Since Nick Malone joined Wayfair.com as CFO in 2005, the company has taken off. When Malone came on board, the online home goods retailer had about 40 employees and pulled in between $25 million and $30 million in revenue. Eight years later, it has grown to one of the top e-commerce companies in the United States, with 1,300 employees and nearly $1 billion in revenue.
Malone, the former vice president of finance for Siemens’ information services division and for Mercator Software, was Wayfair’s first finance chief. He built the company’s human resources, legal, and finance teams from the ground-up. And in the process, he oversaw the company’s international expansion; its recent acquisition of modern furniture store DwellStudio; and three equity rounds totaling $216 million.
Though Malone makes it look easy, all that growth takes work (especially in a sluggish economy). CFO recently chatted with Malone about how he laid the foundation for Wayfair to keep growing throughout and beyond the recession.
What are some of the biggest challenges you have faced as CFO?

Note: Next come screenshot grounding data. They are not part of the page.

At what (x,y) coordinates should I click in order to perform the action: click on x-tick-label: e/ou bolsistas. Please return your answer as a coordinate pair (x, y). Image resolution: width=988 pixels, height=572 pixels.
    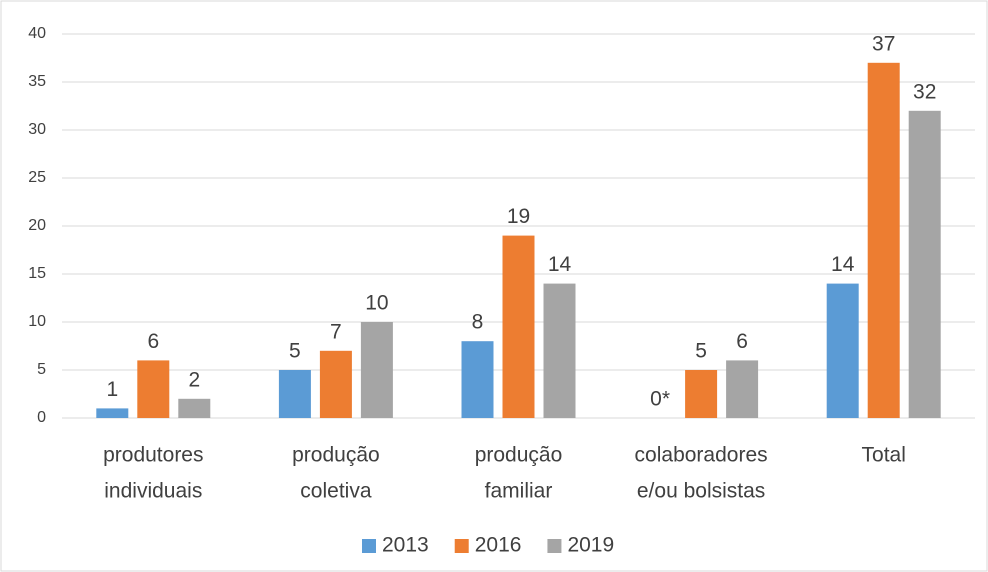
    Looking at the image, I should click on (701, 492).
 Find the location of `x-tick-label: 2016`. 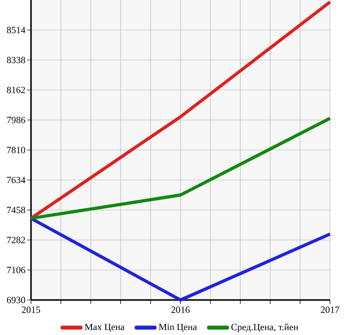

x-tick-label: 2016 is located at coordinates (180, 310).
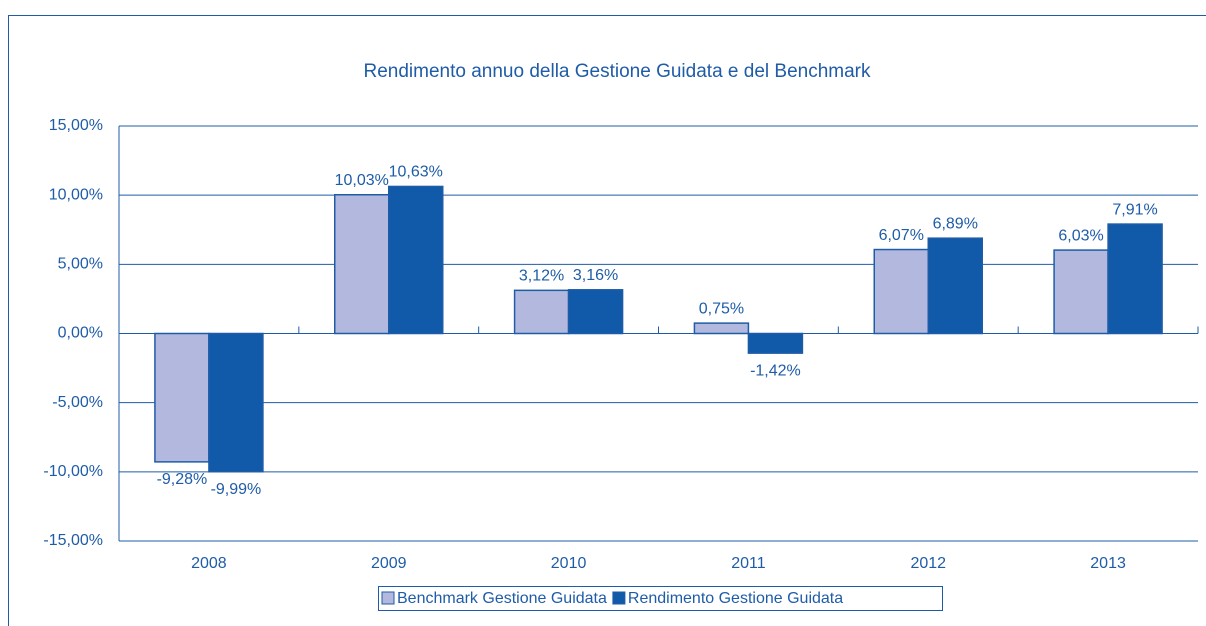  What do you see at coordinates (389, 564) in the screenshot?
I see `x-tick-label: 2009` at bounding box center [389, 564].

I think the challenge, from a finance perspective, has been that we’re in an industry that has been growing dramatically. Keeping up with that growth is difficult. You don’t want to hinder it, but you want to be able to control it from an infrastructure and processes perspective.
Did you ever struggle with cash burn or high turnover?
Neither of those have been issues. Our business model is such that we generate positive cash flow as long as we continue to grow on the revenue side. And turnover has not been a challenge, but finding the right people has. In our industry, we’re constantly looking for talent, especially in engineering, because we’re more of a technology company and we have a large software development group. It’s very competitive out there.
Making sure that our technology can handle the growth is probably the biggest challenge. In the past, many companies failed because they did not have the right infrastructure in place, and they eventually imploded. Our founders were engineers, and they built a platform that has allowed us to continue to grow carefully and with more processes in place. So we need to make sure we’re investing enough in that technology to continue to allow us to grow profitably.
As CFO, how involved are you in the decisions about what technologies to invest in?
Very much involved. Our senior leadership team sits down constantly, weekly or even more than that, to make decisions on what we’re going to invest in, and that includes the technology.
How did you continue to grow the company through the recession?
We have grown every year with the exception of 2008, which was probably the worst part of recession. That year we were flat. While the real estate market was impacted pretty heavily and people weren’t building new homes, we were able to weather the recession for two reasons. People continued to spend on home products. I think in lieu of moving and buying a new house, they felt like they could buy a few pieces of furniture, maybe a new couch, some new rugs, those kind of things, to freshen up their home. At the same time, being online, we were at the right place at the right time. There’s just natural growth with people moving from offline to online. And so we’ve been able to benefit from that, even in an economy that was not necessarily improving. We’re seeing now that as the economy shifts a little bit, we’re doing even better. Now we have got [home] building going on and people moving and hopefully spending more money.
How did you decide when to expand the company’s product base?
We started with TV stands as our first category and the natural progression was then entertainment furniture and then bedroom furniture and anything for the home. And now we have a whole category management team that look around their homes and see what we might be missing.
Obviously we couldn’t offer everything for the home on Day One — we had to do it gradually. It is expensive, and we needed people to go around and talk to suppliers. And so we would as a team monthly look at our current categories, do research on additional categories, and make decisions based on an allocation of resources and people on the next category we should go into.
As CFO, do you find yourself being the “voice of reason” during discussions?
I think we have a pretty conservative group of people, and while everyone’s really excited about the hypergrowth, everyone realizes that in order for us to be successful, we have to focus on those other things that oftentimes overlooked. So it’s not like I’m out on an island alone yelling at everyone that we have to slow down.
I think there have been instances where we have gone into a new business and I said, ‘this is great, but let’s make sure that we have built the infrastructure that can support it.’ That’s always important. Anytime we go into a new initiative, we have got to look at each area that decision impacts and make sure it can handle the new business.
Where are you looking to grow now?
There’s a huge market that we have not even touched. Four to five percent of home goods right now are sold online. There’s a huge market. One of our biggest initiatives is continuing to invest in the Wayfair brand and make it a household name, so that people who want to buy a product online for their home will go directly to Wayfair. In addition to that, we continue to expand internationally. The European market is about the same size as the U.S. market. So if we’re doing $900 million over here, there’s no reason why we can’t ramp up our international business very quickly. Right now we are just selling in Germany, Australia and the United Kingdom. But as we expand into additional countries and also just grow in existing countries, there’s a ton of room.
What advice do you have for other CFOs at high-growth companies?
Be flexible. As the CFO, it is difficult. You’re in a challenging role when you’re growing very quickly. You don’t want to hinder the business, but at the same time, you want to make sure you’re growing in a controlled way. Make sure you do have that flexibility but also manage that hypergrowth in a way that will ensure that you’re successful.